> _WHAT TO DO_
Please give the data again exactly, with no line dropped.
*** Opening AVAILABLE RECORDS ***
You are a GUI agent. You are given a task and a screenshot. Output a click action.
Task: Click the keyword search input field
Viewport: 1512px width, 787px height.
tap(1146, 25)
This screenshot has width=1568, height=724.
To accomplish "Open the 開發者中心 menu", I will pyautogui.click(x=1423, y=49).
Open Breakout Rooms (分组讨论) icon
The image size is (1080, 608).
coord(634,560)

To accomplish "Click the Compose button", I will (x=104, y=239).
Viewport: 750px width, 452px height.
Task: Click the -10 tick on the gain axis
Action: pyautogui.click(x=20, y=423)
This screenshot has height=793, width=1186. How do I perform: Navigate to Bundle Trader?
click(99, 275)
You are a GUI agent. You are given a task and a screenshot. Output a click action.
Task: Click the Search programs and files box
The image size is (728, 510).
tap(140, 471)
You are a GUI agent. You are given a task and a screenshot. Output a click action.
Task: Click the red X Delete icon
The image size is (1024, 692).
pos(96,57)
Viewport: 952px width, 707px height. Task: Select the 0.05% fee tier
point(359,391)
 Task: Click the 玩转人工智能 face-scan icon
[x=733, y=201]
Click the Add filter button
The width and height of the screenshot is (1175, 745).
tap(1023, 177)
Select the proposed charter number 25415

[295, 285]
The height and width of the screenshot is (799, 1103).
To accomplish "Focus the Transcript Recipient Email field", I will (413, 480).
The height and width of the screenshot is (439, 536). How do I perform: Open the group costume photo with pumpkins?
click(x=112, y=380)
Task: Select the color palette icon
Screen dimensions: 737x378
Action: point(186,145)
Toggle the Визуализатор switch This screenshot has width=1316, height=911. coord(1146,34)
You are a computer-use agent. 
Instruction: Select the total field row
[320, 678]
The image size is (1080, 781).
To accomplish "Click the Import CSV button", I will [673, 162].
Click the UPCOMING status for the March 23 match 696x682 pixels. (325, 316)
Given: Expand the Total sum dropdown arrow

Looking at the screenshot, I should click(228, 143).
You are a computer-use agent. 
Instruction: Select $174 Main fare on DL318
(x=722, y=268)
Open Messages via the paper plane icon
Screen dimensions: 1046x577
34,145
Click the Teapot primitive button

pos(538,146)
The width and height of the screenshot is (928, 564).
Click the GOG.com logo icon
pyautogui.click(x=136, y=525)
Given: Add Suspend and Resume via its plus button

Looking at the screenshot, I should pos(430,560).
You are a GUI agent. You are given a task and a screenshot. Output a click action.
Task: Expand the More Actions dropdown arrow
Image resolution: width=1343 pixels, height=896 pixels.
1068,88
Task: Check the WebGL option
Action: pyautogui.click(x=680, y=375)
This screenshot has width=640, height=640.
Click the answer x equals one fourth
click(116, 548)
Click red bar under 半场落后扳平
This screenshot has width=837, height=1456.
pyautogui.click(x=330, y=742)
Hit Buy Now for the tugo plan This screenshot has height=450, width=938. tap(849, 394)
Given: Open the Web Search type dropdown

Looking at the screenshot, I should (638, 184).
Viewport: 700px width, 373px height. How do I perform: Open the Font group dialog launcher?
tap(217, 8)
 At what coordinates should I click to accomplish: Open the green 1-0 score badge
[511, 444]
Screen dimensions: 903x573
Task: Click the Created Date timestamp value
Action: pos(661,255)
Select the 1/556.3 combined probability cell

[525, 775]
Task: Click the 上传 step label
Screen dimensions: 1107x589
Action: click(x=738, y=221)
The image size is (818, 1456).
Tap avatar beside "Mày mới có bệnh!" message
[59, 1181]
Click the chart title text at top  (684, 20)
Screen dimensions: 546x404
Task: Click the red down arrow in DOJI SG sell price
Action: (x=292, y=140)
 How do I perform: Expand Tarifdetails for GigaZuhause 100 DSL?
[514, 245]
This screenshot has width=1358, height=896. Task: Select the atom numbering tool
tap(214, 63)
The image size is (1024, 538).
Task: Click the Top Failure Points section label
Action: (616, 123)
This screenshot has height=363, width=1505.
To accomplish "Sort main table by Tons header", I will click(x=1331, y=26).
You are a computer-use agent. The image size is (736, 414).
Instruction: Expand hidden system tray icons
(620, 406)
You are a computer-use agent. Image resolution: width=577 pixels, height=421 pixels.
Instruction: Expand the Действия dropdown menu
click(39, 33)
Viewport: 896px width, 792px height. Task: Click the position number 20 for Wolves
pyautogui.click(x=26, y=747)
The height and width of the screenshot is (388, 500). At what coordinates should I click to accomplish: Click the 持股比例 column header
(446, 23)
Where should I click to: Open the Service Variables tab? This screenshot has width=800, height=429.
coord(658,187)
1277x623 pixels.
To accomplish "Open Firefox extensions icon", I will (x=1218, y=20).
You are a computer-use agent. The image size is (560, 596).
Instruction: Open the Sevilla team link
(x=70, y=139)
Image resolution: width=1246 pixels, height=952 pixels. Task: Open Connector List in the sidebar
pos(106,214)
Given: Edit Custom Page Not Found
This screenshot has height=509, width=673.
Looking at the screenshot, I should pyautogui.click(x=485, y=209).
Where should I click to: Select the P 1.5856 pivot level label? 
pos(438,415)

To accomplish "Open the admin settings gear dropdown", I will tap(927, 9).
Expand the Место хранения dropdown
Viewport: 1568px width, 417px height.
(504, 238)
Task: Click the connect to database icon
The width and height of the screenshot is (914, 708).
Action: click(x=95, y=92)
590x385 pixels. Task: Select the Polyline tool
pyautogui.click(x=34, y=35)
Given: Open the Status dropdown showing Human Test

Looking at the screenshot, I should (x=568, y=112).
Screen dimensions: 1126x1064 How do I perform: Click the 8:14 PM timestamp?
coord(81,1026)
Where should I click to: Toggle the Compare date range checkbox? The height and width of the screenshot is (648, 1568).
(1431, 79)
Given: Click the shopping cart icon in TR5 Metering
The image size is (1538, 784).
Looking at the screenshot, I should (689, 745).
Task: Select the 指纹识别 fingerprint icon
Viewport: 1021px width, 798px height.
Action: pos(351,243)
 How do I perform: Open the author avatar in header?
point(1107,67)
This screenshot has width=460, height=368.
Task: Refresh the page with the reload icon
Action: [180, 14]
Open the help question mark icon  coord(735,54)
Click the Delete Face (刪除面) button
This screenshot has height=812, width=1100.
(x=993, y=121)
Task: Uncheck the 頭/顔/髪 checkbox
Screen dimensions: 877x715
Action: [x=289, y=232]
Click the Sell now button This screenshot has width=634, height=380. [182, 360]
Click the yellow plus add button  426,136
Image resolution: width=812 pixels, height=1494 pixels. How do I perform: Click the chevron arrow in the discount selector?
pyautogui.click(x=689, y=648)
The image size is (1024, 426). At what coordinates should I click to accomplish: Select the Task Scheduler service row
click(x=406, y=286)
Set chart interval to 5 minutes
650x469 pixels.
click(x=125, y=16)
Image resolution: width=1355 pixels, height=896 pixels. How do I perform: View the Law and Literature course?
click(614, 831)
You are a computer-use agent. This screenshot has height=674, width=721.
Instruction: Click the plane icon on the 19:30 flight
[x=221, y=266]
*** Closing AVAILABLE RECORDS ***
> _RESPONSE AREA_
You are a GUI agent. You are given a task and a screenshot. Output a click action.
Task: Click the keyword search input field
Viewport: 1512px width, 787px height.
tap(1146, 25)
This screenshot has width=1568, height=724.
To accomplish "Open the 開發者中心 menu", I will pyautogui.click(x=1423, y=49).
Open Breakout Rooms (分组讨论) icon
The image size is (1080, 608).
coord(634,560)

To accomplish "Click the Compose button", I will (x=104, y=239).
Viewport: 750px width, 452px height.
Task: Click the -10 tick on the gain axis
Action: pyautogui.click(x=20, y=423)
This screenshot has height=793, width=1186. How do I perform: Navigate to Bundle Trader?
click(99, 275)
You are a GUI agent. You are given a task and a screenshot. Output a click action.
Task: Click the Search programs and files box
The image size is (728, 510).
tap(140, 471)
You are a GUI agent. You are given a task and a screenshot. Output a click action.
Task: Click the red X Delete icon
The image size is (1024, 692).
pos(96,57)
Viewport: 952px width, 707px height. Task: Select the 0.05% fee tier
point(359,391)
 Task: Click the 玩转人工智能 face-scan icon
[x=733, y=201]
Click the Add filter button
The width and height of the screenshot is (1175, 745).
tap(1023, 177)
Select the proposed charter number 25415

[295, 285]
The height and width of the screenshot is (799, 1103).
To accomplish "Focus the Transcript Recipient Email field", I will (413, 480).
The height and width of the screenshot is (439, 536). How do I perform: Open the group costume photo with pumpkins?
click(x=112, y=380)
Task: Select the color palette icon
Screen dimensions: 737x378
Action: point(186,145)
Toggle the Визуализатор switch This screenshot has width=1316, height=911. coord(1146,34)
You are a computer-use agent. 
Instruction: Select the total field row
[320, 678]
The image size is (1080, 781).
To accomplish "Click the Import CSV button", I will [673, 162].
Click the UPCOMING status for the March 23 match 696x682 pixels. (325, 316)
Given: Expand the Total sum dropdown arrow

Looking at the screenshot, I should click(228, 143).
You are a computer-use agent. 
Instruction: Select $174 Main fare on DL318
(x=722, y=268)
Open Messages via the paper plane icon
Screen dimensions: 1046x577
34,145
Click the Teapot primitive button

pos(538,146)
The width and height of the screenshot is (928, 564).
Click the GOG.com logo icon
pyautogui.click(x=136, y=525)
Given: Add Suspend and Resume via its plus button

Looking at the screenshot, I should pos(430,560).
You are a GUI agent. You are given a task and a screenshot. Output a click action.
Task: Expand the More Actions dropdown arrow
Image resolution: width=1343 pixels, height=896 pixels.
1068,88
Task: Check the WebGL option
Action: pyautogui.click(x=680, y=375)
This screenshot has width=640, height=640.
Click the answer x equals one fourth
click(116, 548)
Click red bar under 半场落后扳平
This screenshot has width=837, height=1456.
pyautogui.click(x=330, y=742)
Hit Buy Now for the tugo plan This screenshot has height=450, width=938. tap(849, 394)
Given: Open the Web Search type dropdown

Looking at the screenshot, I should (638, 184).
Viewport: 700px width, 373px height. How do I perform: Open the Font group dialog launcher?
tap(217, 8)
 At what coordinates should I click to accomplish: Open the green 1-0 score badge
[511, 444]
Screen dimensions: 903x573
Task: Click the Created Date timestamp value
Action: pos(661,255)
Select the 1/556.3 combined probability cell

[525, 775]
Task: Click the 上传 step label
Screen dimensions: 1107x589
Action: click(x=738, y=221)
The image size is (818, 1456).
Tap avatar beside "Mày mới có bệnh!" message
[59, 1181]
Click the chart title text at top  (684, 20)
Screen dimensions: 546x404
Task: Click the red down arrow in DOJI SG sell price
Action: (x=292, y=140)
 How do I perform: Expand Tarifdetails for GigaZuhause 100 DSL?
[514, 245]
This screenshot has width=1358, height=896. Task: Select the atom numbering tool
tap(214, 63)
The image size is (1024, 538).
Task: Click the Top Failure Points section label
Action: (616, 123)
This screenshot has height=363, width=1505.
To accomplish "Sort main table by Tons header", I will click(x=1331, y=26).
You are a computer-use agent. The image size is (736, 414).
Instruction: Expand hidden system tray icons
(620, 406)
You are a computer-use agent. Image resolution: width=577 pixels, height=421 pixels.
Instruction: Expand the Действия dropdown menu
click(39, 33)
Viewport: 896px width, 792px height. Task: Click the position number 20 for Wolves
pyautogui.click(x=26, y=747)
The height and width of the screenshot is (388, 500). At what coordinates should I click to accomplish: Click the 持股比例 column header
(446, 23)
Where should I click to: Open the Service Variables tab? This screenshot has width=800, height=429.
coord(658,187)
1277x623 pixels.
To accomplish "Open Firefox extensions icon", I will (x=1218, y=20).
You are a computer-use agent. The image size is (560, 596).
Instruction: Open the Sevilla team link
(x=70, y=139)
Image resolution: width=1246 pixels, height=952 pixels. Task: Open Connector List in the sidebar
pos(106,214)
Given: Edit Custom Page Not Found
This screenshot has height=509, width=673.
Looking at the screenshot, I should pyautogui.click(x=485, y=209).
Where should I click to: Select the P 1.5856 pivot level label? 
pos(438,415)

To accomplish "Open the admin settings gear dropdown", I will tap(927, 9).
Expand the Место хранения dropdown
Viewport: 1568px width, 417px height.
(504, 238)
Task: Click the connect to database icon
The width and height of the screenshot is (914, 708).
Action: click(x=95, y=92)
590x385 pixels. Task: Select the Polyline tool
pyautogui.click(x=34, y=35)
Given: Open the Status dropdown showing Human Test

Looking at the screenshot, I should (x=568, y=112).
Screen dimensions: 1126x1064 How do I perform: Click the 8:14 PM timestamp?
coord(81,1026)
Where should I click to: Toggle the Compare date range checkbox? The height and width of the screenshot is (648, 1568).
(1431, 79)
Given: Click the shopping cart icon in TR5 Metering
The image size is (1538, 784).
Looking at the screenshot, I should (689, 745).
Task: Select the 指纹识别 fingerprint icon
Viewport: 1021px width, 798px height.
Action: pos(351,243)
 How do I perform: Open the author avatar in header?
point(1107,67)
This screenshot has width=460, height=368.
Task: Refresh the page with the reload icon
Action: [180, 14]
Open the help question mark icon  coord(735,54)
Click the Delete Face (刪除面) button
This screenshot has height=812, width=1100.
(x=993, y=121)
Task: Uncheck the 頭/顔/髪 checkbox
Screen dimensions: 877x715
Action: [x=289, y=232]
Click the Sell now button This screenshot has width=634, height=380. [182, 360]
Click the yellow plus add button  426,136
Image resolution: width=812 pixels, height=1494 pixels. How do I perform: Click the chevron arrow in the discount selector?
pyautogui.click(x=689, y=648)
The image size is (1024, 426). At what coordinates should I click to accomplish: Select the Task Scheduler service row
click(x=406, y=286)
Set chart interval to 5 minutes
650x469 pixels.
click(x=125, y=16)
Image resolution: width=1355 pixels, height=896 pixels. How do I perform: View the Law and Literature course?
click(614, 831)
You are a computer-use agent. This screenshot has height=674, width=721.
Instruction: Click the plane icon on the 19:30 flight
[x=221, y=266]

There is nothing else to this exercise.